Die alltagstheoretischen Schlussfolgerungen der Erzieherinnen liefern keine hinreichende Begründung für ihr Verhalten. Was könnte die mögliche Ursache dafür sein, dass sie nicht neugierig und interessiert im Spiel mit anderen Kindern ihre Welt erforschen?
Nach Largo/Benz kann ein Kind nur spielen, wenn es sich wohl und geborgen fühlt. (vgl. Largo/Benz, 2003, 58) Warum fühlen diese Kinder sich nicht wohl und geborgen? Mögliche Ursachen werden in der vorliegenden Hausarbeit aus bindungstheoretischer Sicht dargestellt und Konsequenzen für die pädagogische Praxis abgeleitet.

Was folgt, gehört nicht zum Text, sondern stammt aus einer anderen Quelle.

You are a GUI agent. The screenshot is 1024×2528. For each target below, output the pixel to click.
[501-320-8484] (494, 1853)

Kapitel eins stellt die Grundannahmen der Bindungstheorie nach John Bowlby und die Erkenntnisse der Bindungsforschung Mary Ainsworths dar. Weiterhin wird auf die Entwicklung von Bindungsbeziehungen im Vorschulalter eingegangen.

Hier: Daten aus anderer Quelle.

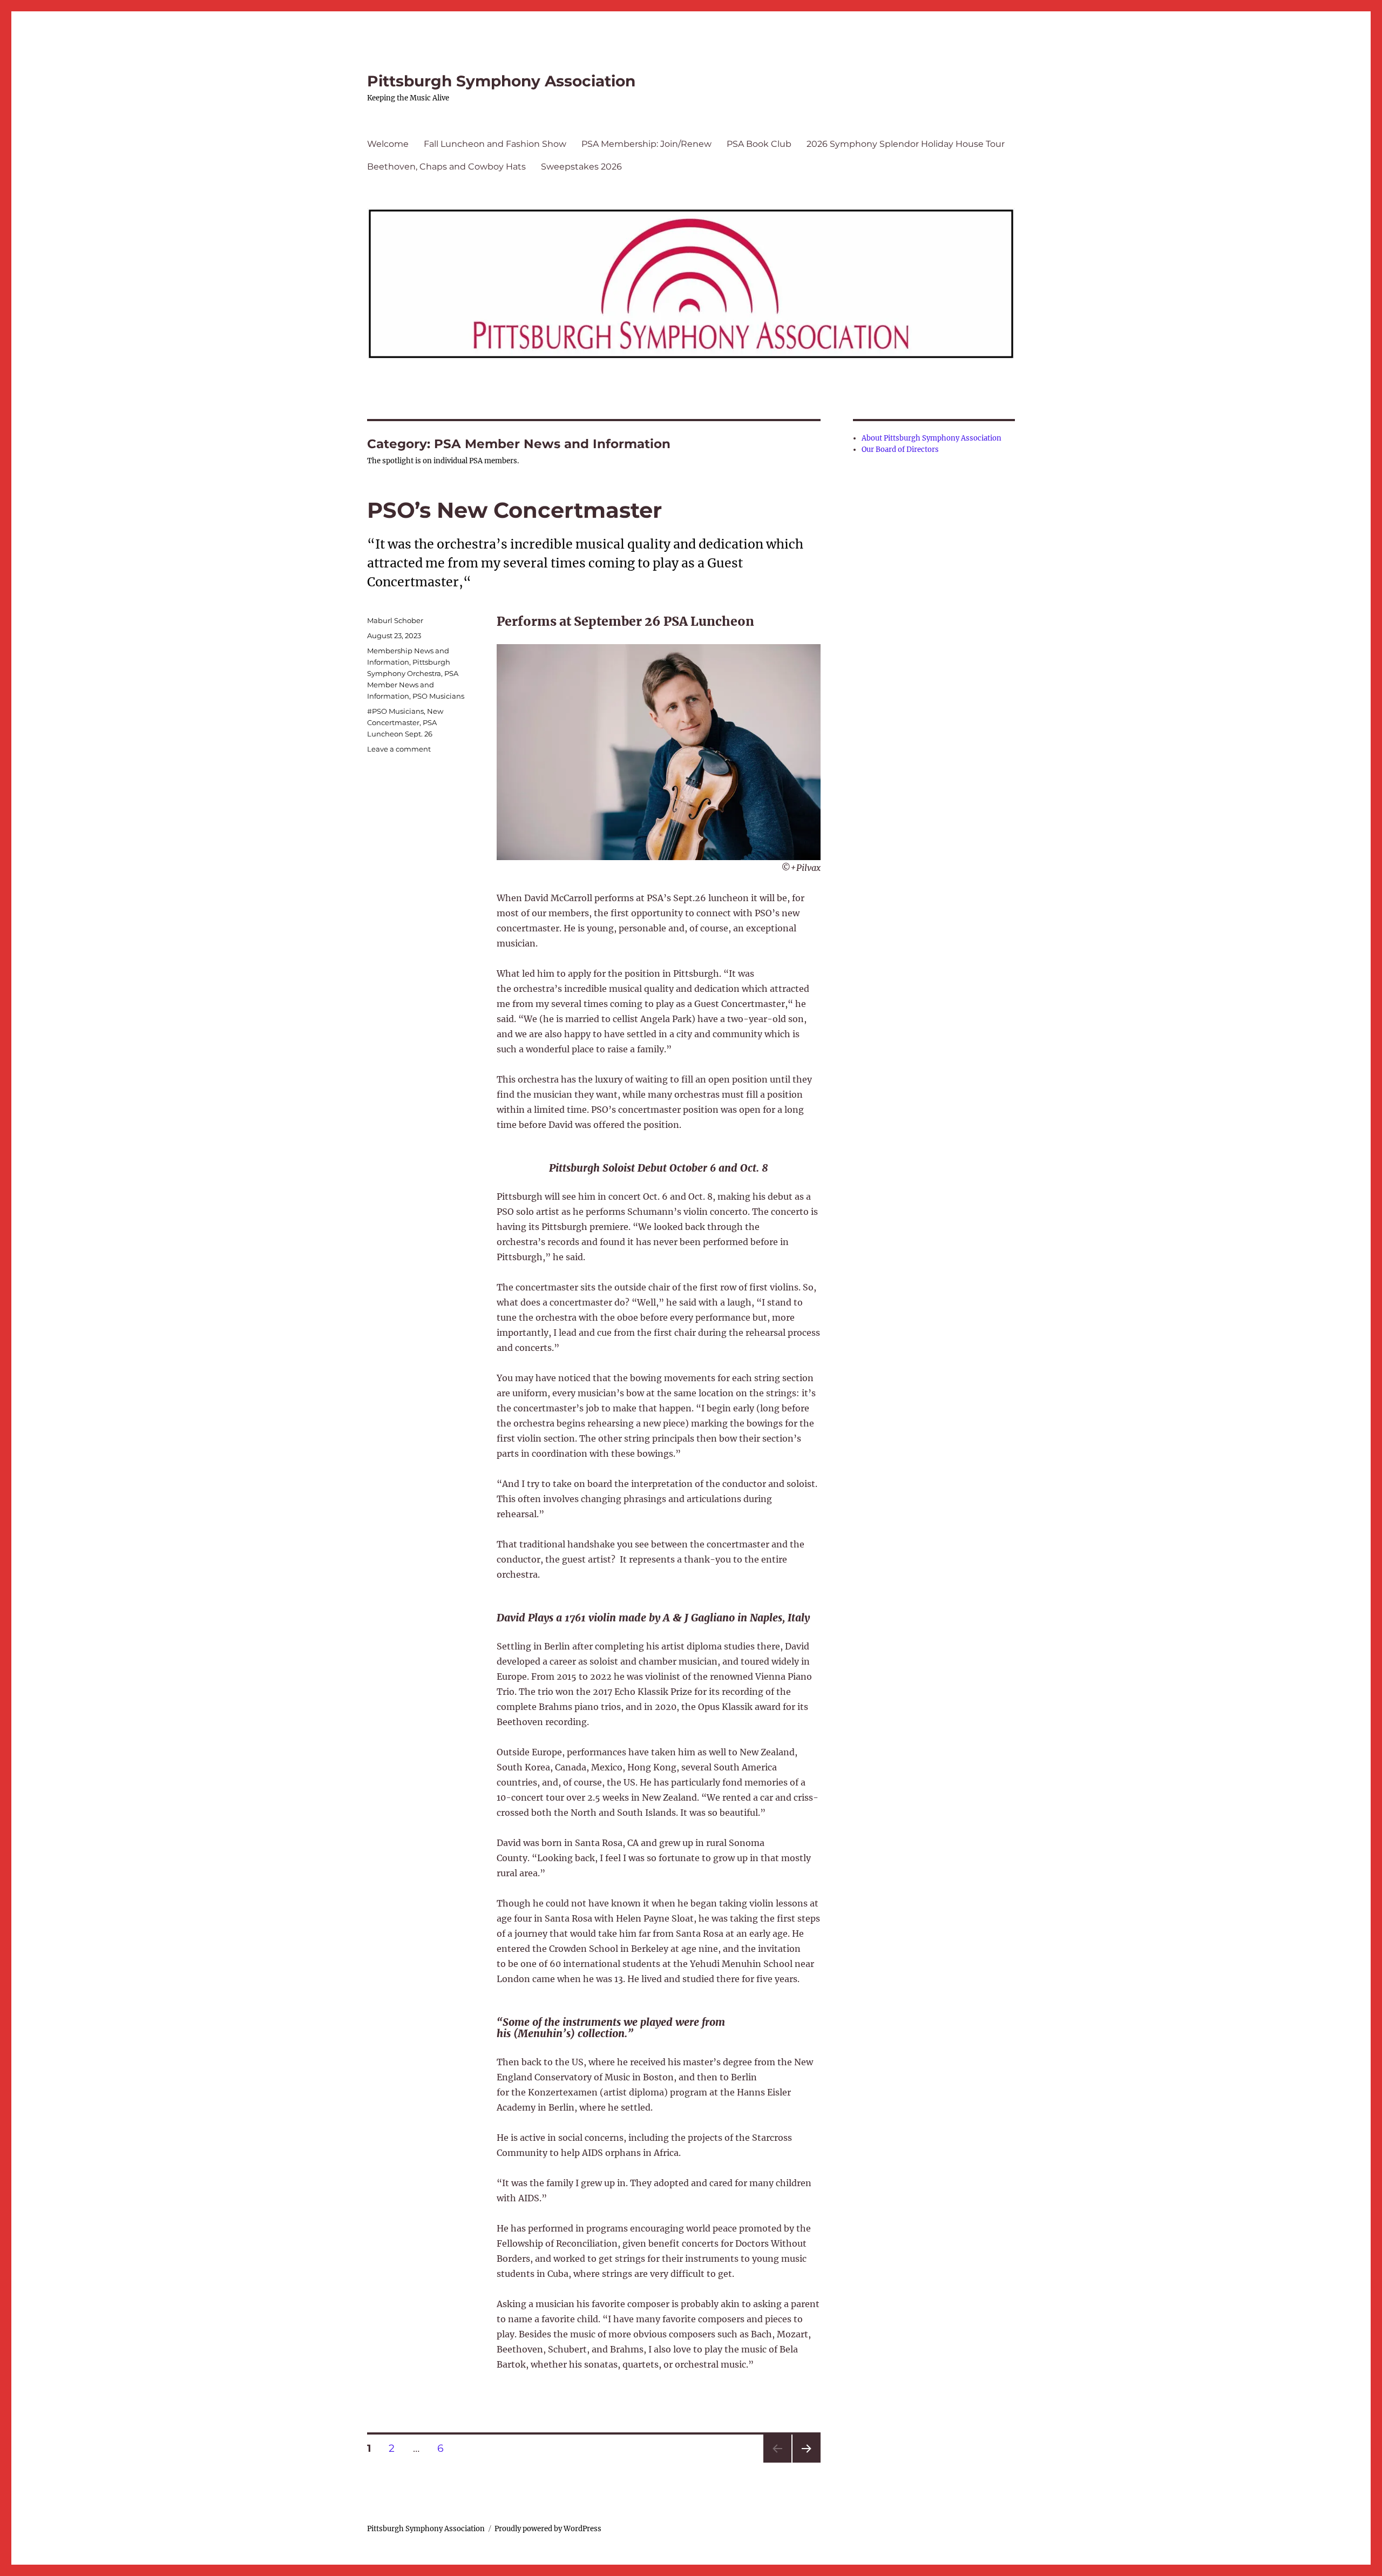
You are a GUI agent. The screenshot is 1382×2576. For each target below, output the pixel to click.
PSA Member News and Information (412, 684)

In Kapitel zwei werden Bedeutung und Besonderheit von Exploration im Vorschulalter und der Zusammenhang zur Bindung dargestellt. Kapitel drei beschäftigt sich abschließend mit möglichen Konsequenzen für die pädagogische Praxis, um Kindern wie Julian und Paula breitere Entwicklungschancen eröffnen zu können.
Leider wird in Anbetracht des zur Verfügung stehenden Umfangs der Hausarbeit vieles nur angerissen und kurz erläutert.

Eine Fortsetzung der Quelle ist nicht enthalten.